■ Lesetext ■
╭──
Gegen diesen Bescheid richtet sich die vorliegende, zunächst an den Verfassungsgerichtshof gerichtete, von diesem nach Ablehnung ihrer Behandlung mit Beschluss vom 10. Juni 2003, Zl. B 722/03-3, dem Verwaltungsgerichtshof zur Entscheidung abgetretene Beschwerde, in der die Rechtswidrigkeit des Inhaltes des angefochtenen Bescheides geltend gemacht wird.

Die belangte Behörde erstattete eine Gegenschrift, in der sie die kostenpflichtige Abweisung der Beschwerde beantragt.

Der Verwaltungsgerichtshof hat erwogen:

Auch in ihrer Beschwerde bezieht sich die Beschwerdeführerin - wie schon in ihrer Berufung - auf die Ausführungen im hg. Erkenntnis vom 1. Juli 1998, Zl. 98/09/0048, in welchem ausgesprochen worden sei, dass die in § 1 Abs. 2 lit. l enthaltene Formulierung "Kinder .., die noch nicht 21 Jahre alt sind oder denen der österreichische Staatsbürger Unterhalt gewährt", nahezu wörtlich dem Art. 11 der EWG-Verordnung Nr. 1612/1968 entspreche, sodass der Schluss gezogen werden könne, dass dem § 1 Abs. 2 lit. l AuslBG auch dieselbe Bedeutung beizumessen sei. Zur Auslegung des dieselbe Wortfolge enthaltenden Art. 10 Abs. 1 lit. a der Verordnung Nr. 1612/68 habe der Europäische Gerichtshof festgestellt, dass die Eigenschaft des Familienangehörigen, dem Unterhalt gewährt werde, keinen Unterhaltsanspruch voraussetze, was nur so verstanden werden könne, dass ein solcher Anspruch nicht notwendig sei. Auch sei nicht über eine Situation mit entschieden worden, in der trotz bestehenden Anspruchs keine Unterhaltsleistungen erbracht würden. In dem genannten Erkenntnis sei aber ausgesprochen worden, "dass die Rechte des Angehörigen nicht daran scheitern dürfen, dass trotz bestehenden Anspruches keine Unterhaltsleistungen erbracht werden". Diese Grundsätze seien in der bekämpften Entscheidung unberücksichtigt geblieben und der zu leistende Unterhalt - unrichtigerweise - anhand des aktuellen Ausgleichszulagenrichtsatzes laut dem Durchführungserlass zum AuslBG bzw. des § 140 ABGB, wonach 22 % des monatlichen Einkommens der Wahleltern als familienrechtlicher Unterhalt herangezogen werden müsse, errechnet worden.
╰──
■ Arbeitsauftrag a ■
Ermitteln Sie in der folgenden Auflistung jede Zeile, in der die Zeichenfolge „coordinates“ vorkommt, und schreiben Sie diese Zeilen ab.

■ Extrahierte Auflistung ■
╭──
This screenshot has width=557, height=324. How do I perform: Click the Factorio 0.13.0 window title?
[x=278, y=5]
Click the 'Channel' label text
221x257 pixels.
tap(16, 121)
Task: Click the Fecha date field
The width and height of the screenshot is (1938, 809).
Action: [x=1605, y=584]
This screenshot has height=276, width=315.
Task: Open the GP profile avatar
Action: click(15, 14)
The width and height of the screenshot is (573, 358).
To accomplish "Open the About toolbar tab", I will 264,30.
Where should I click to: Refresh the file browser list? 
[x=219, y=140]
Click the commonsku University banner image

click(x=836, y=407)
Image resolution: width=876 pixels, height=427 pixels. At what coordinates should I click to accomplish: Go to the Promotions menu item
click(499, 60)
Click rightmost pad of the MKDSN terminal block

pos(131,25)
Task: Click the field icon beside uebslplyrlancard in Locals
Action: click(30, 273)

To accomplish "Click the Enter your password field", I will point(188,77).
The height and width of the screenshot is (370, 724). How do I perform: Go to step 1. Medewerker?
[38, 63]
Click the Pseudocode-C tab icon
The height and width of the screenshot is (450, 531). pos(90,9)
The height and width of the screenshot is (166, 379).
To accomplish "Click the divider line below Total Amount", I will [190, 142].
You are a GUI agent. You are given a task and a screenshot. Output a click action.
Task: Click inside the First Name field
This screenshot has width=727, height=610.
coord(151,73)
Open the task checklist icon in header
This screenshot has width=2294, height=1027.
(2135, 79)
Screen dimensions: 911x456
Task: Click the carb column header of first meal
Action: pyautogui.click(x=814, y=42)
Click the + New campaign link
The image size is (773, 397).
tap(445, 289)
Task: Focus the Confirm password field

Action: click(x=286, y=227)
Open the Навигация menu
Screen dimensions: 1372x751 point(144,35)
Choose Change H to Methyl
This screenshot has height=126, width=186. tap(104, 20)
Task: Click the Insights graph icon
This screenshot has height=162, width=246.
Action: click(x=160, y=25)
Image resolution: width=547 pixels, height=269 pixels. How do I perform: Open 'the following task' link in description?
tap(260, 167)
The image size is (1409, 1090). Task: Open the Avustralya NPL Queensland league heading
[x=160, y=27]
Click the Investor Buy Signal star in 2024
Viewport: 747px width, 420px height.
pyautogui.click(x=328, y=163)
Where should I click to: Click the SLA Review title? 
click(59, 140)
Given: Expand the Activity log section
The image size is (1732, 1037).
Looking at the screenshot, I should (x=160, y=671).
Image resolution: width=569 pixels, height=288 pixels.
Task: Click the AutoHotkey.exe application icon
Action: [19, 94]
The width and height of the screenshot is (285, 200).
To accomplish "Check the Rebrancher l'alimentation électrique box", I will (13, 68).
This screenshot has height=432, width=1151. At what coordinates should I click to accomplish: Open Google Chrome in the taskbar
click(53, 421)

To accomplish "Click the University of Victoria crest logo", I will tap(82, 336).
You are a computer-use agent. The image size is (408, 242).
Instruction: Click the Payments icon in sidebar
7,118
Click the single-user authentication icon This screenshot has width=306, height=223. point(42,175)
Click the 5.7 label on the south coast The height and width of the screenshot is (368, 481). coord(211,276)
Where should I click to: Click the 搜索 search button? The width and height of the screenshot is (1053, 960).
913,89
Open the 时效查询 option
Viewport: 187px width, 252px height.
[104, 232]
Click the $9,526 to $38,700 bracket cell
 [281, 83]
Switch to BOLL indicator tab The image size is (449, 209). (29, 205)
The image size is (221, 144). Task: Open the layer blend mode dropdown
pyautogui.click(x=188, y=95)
╰──
■ Arbeitsauftrag b ■
Geben Sie den Lesetext von „Gegen diesen Bescheid“ bis einschließlich „geltend gemacht wird.“ wortgetreu wieder.

■ Richtige Lösung a ■
Image resolution: width=876 pixels, height=427 pixels. At what coordinates should I click to accomplish: Go to the Promotions menu item
This screenshot has height=432, width=1151. At what coordinates should I click to accomplish: Open Google Chrome in the taskbar

■ Richtige Lösung b ■
Gegen diesen Bescheid richtet sich die vorliegende, zunächst an den Verfassungsgerichtshof gerichtete, von diesem nach Ablehnung ihrer Behandlung mit Beschluss vom 10. Juni 2003, Zl. B 722/03-3, dem Verwaltungsgerichtshof zur Entscheidung abgetretene Beschwerde, in der die Rechtswidrigkeit des Inhaltes des angefochtenen Bescheides geltend gemacht wird.